**WHAT IS EXPECTED:**
Copy the records verbatim, beginning at the line that contains "Image resolution: width=2548" and stopping after the line that contains "Describe the element at coordinates (1483, 316)".

**DATASET CONTENT:**
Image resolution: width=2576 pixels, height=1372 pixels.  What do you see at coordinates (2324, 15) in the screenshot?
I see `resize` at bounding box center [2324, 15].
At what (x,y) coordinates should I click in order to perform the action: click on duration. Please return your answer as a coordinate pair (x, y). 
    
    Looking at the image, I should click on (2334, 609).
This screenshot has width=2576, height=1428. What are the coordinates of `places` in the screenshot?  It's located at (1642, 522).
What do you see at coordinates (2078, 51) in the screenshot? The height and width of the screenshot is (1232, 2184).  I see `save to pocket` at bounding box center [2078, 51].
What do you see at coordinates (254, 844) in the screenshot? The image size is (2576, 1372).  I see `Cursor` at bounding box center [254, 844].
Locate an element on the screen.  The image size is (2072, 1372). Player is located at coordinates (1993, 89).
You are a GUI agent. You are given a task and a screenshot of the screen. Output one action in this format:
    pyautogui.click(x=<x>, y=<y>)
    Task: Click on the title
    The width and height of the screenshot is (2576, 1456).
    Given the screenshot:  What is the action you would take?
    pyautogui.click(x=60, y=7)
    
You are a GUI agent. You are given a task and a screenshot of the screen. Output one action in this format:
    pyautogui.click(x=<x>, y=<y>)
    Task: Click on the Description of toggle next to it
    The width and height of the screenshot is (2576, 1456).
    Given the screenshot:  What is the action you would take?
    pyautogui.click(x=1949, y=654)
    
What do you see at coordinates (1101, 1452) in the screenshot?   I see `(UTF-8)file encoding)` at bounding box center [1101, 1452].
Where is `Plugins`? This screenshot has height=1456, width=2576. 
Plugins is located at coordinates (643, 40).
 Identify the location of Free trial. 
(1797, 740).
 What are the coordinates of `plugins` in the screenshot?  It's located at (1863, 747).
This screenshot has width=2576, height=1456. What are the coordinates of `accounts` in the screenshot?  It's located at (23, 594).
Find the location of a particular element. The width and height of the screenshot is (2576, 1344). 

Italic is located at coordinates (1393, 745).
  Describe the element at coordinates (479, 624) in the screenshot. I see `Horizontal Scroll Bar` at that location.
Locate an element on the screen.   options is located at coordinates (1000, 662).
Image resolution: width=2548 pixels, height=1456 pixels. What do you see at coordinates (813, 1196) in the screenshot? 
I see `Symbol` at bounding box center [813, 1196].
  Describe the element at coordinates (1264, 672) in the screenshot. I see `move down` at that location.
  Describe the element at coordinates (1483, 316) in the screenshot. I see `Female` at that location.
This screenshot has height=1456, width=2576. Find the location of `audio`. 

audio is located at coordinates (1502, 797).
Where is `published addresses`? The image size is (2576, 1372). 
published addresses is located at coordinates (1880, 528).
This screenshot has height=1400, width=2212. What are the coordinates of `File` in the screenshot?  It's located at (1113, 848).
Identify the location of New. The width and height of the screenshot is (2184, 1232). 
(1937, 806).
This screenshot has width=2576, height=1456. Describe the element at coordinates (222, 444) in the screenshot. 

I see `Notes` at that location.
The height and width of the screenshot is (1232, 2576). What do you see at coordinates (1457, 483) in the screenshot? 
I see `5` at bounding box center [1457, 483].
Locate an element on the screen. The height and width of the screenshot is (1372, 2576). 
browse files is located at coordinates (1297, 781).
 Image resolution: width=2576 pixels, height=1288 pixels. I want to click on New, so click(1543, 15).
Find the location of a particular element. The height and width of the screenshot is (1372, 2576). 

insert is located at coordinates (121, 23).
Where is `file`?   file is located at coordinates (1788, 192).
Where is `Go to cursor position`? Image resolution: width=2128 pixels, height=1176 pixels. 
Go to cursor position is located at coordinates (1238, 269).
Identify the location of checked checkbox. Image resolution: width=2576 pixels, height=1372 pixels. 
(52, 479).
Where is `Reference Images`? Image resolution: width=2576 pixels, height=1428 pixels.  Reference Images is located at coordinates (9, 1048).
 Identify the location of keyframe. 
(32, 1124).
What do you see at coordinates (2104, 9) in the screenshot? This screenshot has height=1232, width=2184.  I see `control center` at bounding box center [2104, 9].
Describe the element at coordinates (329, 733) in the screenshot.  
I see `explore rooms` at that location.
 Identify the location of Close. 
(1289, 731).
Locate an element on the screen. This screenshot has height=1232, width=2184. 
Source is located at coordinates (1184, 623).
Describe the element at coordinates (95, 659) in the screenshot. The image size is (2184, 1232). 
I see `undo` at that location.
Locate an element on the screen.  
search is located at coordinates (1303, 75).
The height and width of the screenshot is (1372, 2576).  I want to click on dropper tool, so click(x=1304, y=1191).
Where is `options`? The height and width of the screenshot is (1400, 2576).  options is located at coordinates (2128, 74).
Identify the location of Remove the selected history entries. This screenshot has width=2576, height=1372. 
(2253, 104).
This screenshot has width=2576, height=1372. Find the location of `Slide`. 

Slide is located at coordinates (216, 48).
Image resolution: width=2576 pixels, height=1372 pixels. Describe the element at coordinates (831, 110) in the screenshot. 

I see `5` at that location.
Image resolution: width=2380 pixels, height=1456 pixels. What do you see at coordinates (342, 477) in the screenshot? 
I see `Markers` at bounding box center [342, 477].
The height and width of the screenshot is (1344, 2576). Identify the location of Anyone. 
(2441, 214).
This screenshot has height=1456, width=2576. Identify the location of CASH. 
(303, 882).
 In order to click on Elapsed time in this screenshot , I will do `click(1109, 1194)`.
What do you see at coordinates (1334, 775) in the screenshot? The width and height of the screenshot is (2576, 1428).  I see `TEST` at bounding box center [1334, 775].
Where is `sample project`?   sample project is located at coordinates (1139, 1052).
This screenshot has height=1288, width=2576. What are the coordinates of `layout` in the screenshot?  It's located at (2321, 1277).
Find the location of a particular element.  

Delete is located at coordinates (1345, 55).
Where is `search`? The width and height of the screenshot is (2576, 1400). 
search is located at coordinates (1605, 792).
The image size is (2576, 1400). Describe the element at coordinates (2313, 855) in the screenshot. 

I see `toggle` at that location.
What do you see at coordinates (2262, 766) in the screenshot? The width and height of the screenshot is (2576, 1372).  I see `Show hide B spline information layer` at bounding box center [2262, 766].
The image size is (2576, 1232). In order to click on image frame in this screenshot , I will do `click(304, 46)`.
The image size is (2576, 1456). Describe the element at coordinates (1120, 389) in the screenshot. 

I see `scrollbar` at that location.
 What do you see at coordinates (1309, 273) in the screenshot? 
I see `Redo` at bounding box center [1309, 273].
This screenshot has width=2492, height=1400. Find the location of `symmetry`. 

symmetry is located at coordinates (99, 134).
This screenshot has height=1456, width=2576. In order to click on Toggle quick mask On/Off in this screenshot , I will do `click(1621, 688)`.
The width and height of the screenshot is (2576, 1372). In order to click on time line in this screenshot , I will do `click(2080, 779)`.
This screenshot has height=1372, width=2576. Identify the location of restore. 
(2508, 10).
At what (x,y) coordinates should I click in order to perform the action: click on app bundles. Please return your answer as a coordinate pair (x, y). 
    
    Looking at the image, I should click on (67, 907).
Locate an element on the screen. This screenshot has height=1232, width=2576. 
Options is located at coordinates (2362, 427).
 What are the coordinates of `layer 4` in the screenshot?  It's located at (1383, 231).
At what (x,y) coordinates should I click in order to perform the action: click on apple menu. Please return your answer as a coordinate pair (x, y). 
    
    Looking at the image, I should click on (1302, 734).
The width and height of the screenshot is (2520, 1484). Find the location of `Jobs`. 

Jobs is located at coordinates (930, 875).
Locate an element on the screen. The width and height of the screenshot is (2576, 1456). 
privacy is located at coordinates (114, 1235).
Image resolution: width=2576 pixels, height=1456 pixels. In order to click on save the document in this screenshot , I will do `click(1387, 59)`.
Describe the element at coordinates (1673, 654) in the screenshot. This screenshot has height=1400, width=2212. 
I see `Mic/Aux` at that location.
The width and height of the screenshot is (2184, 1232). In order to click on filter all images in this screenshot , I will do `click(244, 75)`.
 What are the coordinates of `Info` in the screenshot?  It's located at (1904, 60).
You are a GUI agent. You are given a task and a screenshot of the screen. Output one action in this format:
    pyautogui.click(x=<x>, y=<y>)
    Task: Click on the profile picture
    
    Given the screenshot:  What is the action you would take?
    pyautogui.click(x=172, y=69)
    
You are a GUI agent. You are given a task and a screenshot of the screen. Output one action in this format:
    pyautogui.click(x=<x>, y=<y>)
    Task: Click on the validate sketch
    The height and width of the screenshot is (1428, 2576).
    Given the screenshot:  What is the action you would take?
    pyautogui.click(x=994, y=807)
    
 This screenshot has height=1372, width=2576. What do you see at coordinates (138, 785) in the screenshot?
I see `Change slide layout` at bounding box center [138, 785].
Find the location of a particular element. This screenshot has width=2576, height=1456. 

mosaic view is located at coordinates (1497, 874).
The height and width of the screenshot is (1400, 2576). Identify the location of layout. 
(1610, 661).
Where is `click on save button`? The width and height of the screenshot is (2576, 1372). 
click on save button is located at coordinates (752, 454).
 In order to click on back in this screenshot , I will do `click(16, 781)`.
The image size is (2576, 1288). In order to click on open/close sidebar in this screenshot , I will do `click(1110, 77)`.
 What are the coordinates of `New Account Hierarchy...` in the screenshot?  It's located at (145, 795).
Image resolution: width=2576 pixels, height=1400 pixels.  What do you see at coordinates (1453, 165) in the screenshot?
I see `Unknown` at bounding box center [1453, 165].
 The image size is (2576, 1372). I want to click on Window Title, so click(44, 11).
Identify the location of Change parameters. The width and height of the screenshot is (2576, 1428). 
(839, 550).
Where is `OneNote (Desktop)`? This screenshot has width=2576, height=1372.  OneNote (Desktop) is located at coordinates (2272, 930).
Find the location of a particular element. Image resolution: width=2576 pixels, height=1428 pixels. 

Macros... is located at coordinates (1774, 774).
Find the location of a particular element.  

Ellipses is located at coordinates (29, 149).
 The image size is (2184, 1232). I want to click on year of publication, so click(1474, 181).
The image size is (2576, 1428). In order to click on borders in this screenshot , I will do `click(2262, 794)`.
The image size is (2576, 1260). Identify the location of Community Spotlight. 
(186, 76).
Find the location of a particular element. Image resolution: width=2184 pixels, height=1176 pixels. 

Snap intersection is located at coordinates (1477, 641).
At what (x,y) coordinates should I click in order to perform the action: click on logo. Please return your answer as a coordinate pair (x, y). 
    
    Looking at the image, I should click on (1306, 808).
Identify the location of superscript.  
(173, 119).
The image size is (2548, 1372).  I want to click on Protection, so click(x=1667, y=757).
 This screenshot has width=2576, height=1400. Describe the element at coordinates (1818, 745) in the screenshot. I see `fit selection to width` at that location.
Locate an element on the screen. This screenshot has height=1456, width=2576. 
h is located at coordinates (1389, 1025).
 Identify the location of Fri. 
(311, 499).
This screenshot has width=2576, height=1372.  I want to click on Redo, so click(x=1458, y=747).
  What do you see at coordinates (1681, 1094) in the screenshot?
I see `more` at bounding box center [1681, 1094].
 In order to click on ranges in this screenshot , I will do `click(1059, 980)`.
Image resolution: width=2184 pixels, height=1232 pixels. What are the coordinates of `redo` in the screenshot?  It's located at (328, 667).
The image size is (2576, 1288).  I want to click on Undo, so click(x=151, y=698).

**SOLUTION BELOW:**
Image resolution: width=2548 pixels, height=1456 pixels. What do you see at coordinates (813, 1196) in the screenshot? 
I see `Symbol` at bounding box center [813, 1196].
  Describe the element at coordinates (1264, 672) in the screenshot. I see `move down` at that location.
  Describe the element at coordinates (1483, 316) in the screenshot. I see `Female` at that location.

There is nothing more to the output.